• [Dataset extract]:
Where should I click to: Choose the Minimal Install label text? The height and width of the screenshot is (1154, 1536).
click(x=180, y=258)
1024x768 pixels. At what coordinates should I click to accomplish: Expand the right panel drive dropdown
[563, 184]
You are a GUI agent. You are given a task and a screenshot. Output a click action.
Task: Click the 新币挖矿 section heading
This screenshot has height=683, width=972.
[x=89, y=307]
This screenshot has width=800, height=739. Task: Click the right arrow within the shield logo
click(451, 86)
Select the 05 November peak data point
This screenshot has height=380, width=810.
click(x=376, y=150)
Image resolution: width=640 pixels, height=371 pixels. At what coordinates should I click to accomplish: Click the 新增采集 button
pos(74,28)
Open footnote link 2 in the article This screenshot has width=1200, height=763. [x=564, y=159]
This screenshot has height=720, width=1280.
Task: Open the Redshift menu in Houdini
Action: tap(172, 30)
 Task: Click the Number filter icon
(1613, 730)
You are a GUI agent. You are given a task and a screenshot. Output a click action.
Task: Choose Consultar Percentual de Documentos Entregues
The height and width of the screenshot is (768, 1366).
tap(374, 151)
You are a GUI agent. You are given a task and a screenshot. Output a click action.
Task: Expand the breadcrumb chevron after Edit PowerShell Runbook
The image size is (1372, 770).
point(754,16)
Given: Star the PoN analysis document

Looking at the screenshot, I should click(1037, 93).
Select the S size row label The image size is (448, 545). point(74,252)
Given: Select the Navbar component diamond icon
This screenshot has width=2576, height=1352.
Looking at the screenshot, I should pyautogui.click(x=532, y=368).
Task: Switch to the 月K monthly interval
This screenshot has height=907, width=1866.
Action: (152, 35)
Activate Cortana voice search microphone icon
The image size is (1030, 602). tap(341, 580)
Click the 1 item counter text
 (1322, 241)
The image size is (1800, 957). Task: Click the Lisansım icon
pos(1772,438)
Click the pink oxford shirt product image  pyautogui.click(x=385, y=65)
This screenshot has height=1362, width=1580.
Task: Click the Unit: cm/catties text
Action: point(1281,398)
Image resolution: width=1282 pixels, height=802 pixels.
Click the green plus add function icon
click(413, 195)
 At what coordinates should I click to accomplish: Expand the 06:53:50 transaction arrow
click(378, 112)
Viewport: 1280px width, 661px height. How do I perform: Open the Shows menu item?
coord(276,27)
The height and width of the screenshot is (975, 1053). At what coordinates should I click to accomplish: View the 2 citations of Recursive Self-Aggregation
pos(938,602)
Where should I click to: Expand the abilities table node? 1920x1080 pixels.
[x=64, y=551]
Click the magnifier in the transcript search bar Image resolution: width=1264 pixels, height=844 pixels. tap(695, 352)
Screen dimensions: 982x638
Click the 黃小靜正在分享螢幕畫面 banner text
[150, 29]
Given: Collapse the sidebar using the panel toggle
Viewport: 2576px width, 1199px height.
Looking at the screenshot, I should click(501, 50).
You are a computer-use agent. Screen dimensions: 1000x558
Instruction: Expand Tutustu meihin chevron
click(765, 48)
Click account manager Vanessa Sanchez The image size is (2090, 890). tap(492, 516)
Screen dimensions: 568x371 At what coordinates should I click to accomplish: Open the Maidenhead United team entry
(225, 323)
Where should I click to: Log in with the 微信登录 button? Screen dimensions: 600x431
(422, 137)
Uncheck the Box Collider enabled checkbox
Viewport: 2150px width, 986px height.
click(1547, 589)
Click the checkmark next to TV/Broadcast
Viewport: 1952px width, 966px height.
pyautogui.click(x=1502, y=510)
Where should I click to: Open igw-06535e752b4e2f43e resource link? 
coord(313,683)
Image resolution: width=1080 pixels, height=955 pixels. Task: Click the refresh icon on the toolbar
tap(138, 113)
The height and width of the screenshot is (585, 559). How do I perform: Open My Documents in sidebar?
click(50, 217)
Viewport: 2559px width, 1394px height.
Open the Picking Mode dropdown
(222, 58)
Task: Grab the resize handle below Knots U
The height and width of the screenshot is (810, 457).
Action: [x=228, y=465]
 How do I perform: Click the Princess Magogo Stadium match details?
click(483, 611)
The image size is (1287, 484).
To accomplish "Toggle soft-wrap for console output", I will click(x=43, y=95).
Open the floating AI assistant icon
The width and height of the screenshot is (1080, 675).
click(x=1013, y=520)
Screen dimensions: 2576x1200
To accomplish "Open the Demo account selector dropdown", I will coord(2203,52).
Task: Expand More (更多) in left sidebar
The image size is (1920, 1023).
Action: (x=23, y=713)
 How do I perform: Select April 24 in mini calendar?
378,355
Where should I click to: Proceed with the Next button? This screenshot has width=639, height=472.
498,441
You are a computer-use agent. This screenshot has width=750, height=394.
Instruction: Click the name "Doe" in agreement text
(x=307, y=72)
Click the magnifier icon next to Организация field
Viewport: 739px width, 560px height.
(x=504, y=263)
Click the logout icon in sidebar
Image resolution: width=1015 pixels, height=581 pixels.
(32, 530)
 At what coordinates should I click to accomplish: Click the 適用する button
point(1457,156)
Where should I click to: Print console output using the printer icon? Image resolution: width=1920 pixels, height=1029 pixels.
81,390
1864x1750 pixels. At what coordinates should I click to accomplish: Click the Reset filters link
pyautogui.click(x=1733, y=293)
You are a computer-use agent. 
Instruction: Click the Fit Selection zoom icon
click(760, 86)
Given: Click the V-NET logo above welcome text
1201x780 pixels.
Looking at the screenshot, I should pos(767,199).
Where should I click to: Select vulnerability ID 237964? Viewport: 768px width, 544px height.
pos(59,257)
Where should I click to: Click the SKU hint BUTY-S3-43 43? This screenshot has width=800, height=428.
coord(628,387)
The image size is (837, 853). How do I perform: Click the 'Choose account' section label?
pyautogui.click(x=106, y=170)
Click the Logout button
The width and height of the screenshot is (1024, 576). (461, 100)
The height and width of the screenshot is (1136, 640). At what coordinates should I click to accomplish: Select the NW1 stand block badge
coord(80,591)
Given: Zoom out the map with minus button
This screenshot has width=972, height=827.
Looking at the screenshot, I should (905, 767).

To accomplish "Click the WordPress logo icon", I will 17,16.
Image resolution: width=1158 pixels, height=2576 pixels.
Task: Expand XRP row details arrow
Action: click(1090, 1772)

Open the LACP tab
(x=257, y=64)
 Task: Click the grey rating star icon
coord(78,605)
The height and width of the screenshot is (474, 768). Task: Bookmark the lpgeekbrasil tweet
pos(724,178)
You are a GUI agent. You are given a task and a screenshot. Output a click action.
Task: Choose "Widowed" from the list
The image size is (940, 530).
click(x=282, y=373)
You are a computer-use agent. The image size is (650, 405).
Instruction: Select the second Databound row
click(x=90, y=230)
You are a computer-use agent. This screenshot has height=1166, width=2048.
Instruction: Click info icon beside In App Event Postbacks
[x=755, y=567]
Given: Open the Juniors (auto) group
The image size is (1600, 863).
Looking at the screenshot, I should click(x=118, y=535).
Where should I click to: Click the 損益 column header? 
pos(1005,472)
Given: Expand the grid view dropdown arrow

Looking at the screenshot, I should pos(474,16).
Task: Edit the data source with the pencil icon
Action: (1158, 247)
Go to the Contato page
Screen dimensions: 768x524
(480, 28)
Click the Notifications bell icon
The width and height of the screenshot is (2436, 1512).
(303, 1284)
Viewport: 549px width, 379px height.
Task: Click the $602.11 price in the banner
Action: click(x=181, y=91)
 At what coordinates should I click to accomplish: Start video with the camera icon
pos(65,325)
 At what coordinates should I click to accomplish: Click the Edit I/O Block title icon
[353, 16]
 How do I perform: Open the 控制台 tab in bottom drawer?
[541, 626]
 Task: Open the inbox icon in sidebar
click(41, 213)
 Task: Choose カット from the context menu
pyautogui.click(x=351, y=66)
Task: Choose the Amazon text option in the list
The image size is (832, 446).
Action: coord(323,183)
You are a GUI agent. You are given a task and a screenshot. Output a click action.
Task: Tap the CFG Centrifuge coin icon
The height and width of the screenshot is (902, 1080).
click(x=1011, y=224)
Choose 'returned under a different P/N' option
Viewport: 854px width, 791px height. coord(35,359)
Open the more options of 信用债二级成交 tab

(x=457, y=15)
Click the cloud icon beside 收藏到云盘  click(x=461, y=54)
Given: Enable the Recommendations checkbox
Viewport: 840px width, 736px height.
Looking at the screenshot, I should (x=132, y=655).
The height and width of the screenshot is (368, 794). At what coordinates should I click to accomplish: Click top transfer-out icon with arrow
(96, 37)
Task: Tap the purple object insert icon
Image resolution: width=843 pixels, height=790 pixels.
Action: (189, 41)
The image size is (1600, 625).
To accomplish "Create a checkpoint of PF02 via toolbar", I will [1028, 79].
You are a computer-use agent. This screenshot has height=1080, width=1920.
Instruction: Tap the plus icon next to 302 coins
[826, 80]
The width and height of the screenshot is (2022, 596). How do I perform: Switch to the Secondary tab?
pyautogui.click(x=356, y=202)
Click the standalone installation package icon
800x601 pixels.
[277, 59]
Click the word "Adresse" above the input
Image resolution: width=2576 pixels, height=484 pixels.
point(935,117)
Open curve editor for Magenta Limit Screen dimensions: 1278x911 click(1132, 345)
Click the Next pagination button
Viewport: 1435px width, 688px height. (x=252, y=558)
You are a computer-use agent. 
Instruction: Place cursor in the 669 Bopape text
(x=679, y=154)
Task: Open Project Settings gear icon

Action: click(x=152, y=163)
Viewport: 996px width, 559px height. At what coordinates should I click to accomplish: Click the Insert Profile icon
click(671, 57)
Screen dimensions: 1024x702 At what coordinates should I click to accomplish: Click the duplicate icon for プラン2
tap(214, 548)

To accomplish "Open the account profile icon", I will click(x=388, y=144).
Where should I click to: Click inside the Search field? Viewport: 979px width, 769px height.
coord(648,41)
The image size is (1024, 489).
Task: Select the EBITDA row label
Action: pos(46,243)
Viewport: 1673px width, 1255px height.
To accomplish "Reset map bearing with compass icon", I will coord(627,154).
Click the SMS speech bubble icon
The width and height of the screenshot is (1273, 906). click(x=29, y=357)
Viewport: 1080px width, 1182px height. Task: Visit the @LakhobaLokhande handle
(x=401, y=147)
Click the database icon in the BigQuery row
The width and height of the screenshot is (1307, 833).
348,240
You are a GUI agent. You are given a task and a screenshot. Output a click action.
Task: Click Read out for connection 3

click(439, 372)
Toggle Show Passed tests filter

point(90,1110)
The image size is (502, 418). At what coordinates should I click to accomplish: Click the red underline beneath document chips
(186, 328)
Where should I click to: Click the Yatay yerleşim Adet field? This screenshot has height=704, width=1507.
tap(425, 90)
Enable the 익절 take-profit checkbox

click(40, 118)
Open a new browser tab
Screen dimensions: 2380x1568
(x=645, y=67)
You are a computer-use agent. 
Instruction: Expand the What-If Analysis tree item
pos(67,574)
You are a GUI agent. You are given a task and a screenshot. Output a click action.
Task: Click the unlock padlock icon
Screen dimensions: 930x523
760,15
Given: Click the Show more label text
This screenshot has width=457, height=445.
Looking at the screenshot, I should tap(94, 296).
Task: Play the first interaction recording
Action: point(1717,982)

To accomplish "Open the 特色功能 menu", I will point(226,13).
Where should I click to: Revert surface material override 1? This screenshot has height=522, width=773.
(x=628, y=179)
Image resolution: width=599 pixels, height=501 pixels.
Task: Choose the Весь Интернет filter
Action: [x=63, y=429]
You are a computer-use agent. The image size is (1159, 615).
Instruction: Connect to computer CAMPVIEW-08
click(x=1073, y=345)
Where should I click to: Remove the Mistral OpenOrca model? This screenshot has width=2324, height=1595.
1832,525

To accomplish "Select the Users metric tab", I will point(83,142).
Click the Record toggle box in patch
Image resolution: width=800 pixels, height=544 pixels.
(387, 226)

• [Problem description]: Please copy out, word for word, the stretch of the material above from the line containing "Task: Open Project Settings gear icon" through the line containing "The width and height of the screenshot is (1273, 906).".

• [Final answer]:
Task: Open Project Settings gear icon

Action: click(x=152, y=163)
Viewport: 996px width, 559px height. At what coordinates should I click to accomplish: Click the Insert Profile icon
click(671, 57)
Screen dimensions: 1024x702 At what coordinates should I click to accomplish: Click the duplicate icon for プラン2
tap(214, 548)

To accomplish "Open the account profile icon", I will click(x=388, y=144).
Where should I click to: Click inside the Search field? Viewport: 979px width, 769px height.
coord(648,41)
The image size is (1024, 489).
Task: Select the EBITDA row label
Action: pos(46,243)
Viewport: 1673px width, 1255px height.
To accomplish "Reset map bearing with compass icon", I will coord(627,154).
Click the SMS speech bubble icon
The width and height of the screenshot is (1273, 906). click(x=29, y=357)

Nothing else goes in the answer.